# Records supplied start
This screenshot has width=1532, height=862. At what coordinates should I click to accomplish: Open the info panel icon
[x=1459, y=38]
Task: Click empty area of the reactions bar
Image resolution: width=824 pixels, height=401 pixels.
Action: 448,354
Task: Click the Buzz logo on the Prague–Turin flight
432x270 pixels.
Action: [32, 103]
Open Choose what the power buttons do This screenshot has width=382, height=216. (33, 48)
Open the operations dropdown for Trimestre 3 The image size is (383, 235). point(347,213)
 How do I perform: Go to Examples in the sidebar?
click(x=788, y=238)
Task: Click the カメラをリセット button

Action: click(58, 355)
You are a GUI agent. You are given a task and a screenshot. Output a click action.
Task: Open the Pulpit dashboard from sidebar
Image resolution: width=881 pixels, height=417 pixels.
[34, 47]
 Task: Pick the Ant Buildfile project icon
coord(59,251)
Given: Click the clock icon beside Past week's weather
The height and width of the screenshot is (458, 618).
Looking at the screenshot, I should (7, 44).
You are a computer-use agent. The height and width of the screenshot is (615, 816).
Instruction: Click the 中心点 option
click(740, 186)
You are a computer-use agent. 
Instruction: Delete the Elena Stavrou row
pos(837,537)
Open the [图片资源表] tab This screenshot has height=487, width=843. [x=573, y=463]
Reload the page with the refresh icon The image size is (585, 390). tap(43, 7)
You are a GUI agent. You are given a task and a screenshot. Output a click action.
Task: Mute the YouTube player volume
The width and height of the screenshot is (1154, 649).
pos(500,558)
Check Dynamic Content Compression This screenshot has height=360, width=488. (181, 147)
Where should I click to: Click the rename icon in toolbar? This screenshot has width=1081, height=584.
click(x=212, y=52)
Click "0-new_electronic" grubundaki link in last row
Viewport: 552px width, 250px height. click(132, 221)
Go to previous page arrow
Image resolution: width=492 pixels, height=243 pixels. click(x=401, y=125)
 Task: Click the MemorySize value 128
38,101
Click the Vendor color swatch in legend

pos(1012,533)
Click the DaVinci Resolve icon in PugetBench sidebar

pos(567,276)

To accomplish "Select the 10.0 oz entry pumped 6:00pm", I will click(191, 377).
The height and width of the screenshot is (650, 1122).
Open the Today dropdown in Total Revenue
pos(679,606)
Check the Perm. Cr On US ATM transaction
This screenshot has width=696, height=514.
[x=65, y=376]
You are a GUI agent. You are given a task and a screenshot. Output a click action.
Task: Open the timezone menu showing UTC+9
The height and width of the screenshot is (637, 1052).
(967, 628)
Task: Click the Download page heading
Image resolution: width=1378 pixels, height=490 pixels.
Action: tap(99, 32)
# Records supplied end
Exercise details
Please put the lines above into a numbered list, leaving out the blank ones.

Output of the task
1. This screenshot has width=1532, height=862. At what coordinates should I click to accomplish: Open the info panel icon
2. [x=1459, y=38]
3. Task: Click empty area of the reactions bar
4. Image resolution: width=824 pixels, height=401 pixels.
5. Action: 448,354
6. Task: Click the Buzz logo on the Prague–Turin flight
7. 432x270 pixels.
8. Action: [32, 103]
9. Open Choose what the power buttons do This screenshot has width=382, height=216. (33, 48)
10. Open the operations dropdown for Trimestre 3 The image size is (383, 235). point(347,213)
11.  How do I perform: Go to Examples in the sidebar?
12. click(x=788, y=238)
13. Task: Click the カメラをリセット button
14. Action: click(58, 355)
15. You are a GUI agent. You are given a task and a screenshot. Output a click action.
16. Task: Open the Pulpit dashboard from sidebar
17. Image resolution: width=881 pixels, height=417 pixels.
18. [34, 47]
19.  Task: Pick the Ant Buildfile project icon
20. coord(59,251)
21. Given: Click the clock icon beside Past week's weather
22. The height and width of the screenshot is (458, 618).
23. Looking at the screenshot, I should (7, 44).
24. You are a computer-use agent. The height and width of the screenshot is (615, 816).
25. Instruction: Click the 中心点 option
26. click(740, 186)
27. You are a computer-use agent. 
28. Instruction: Delete the Elena Stavrou row
29. pos(837,537)
30. Open the [图片资源表] tab This screenshot has height=487, width=843. [x=573, y=463]
31. Reload the page with the refresh icon The image size is (585, 390). tap(43, 7)
32. You are a GUI agent. You are given a task and a screenshot. Output a click action.
33. Task: Mute the YouTube player volume
34. The width and height of the screenshot is (1154, 649).
35. pos(500,558)
36. Check Dynamic Content Compression This screenshot has height=360, width=488. (181, 147)
37. Where should I click to: Click the rename icon in toolbar? This screenshot has width=1081, height=584.
38. click(x=212, y=52)
39. Click "0-new_electronic" grubundaki link in last row
40. Viewport: 552px width, 250px height. click(132, 221)
41. Go to previous page arrow
42. Image resolution: width=492 pixels, height=243 pixels. click(x=401, y=125)
43.  Task: Click the MemorySize value 128
44. 38,101
45. Click the Vendor color swatch in legend
46. pos(1012,533)
47. Click the DaVinci Resolve icon in PugetBench sidebar
48. pos(567,276)
49. To accomplish "Select the 10.0 oz entry pumped 6:00pm", I will click(191, 377).
50. The height and width of the screenshot is (650, 1122).
51. Open the Today dropdown in Total Revenue
52. pos(679,606)
53. Check the Perm. Cr On US ATM transaction
54. This screenshot has width=696, height=514.
55. [x=65, y=376]
56. You are a GUI agent. You are given a task and a screenshot. Output a click action.
57. Task: Open the timezone menu showing UTC+9
58. The height and width of the screenshot is (637, 1052).
59. (967, 628)
60. Task: Click the Download page heading
61. Image resolution: width=1378 pixels, height=490 pixels.
62. Action: tap(99, 32)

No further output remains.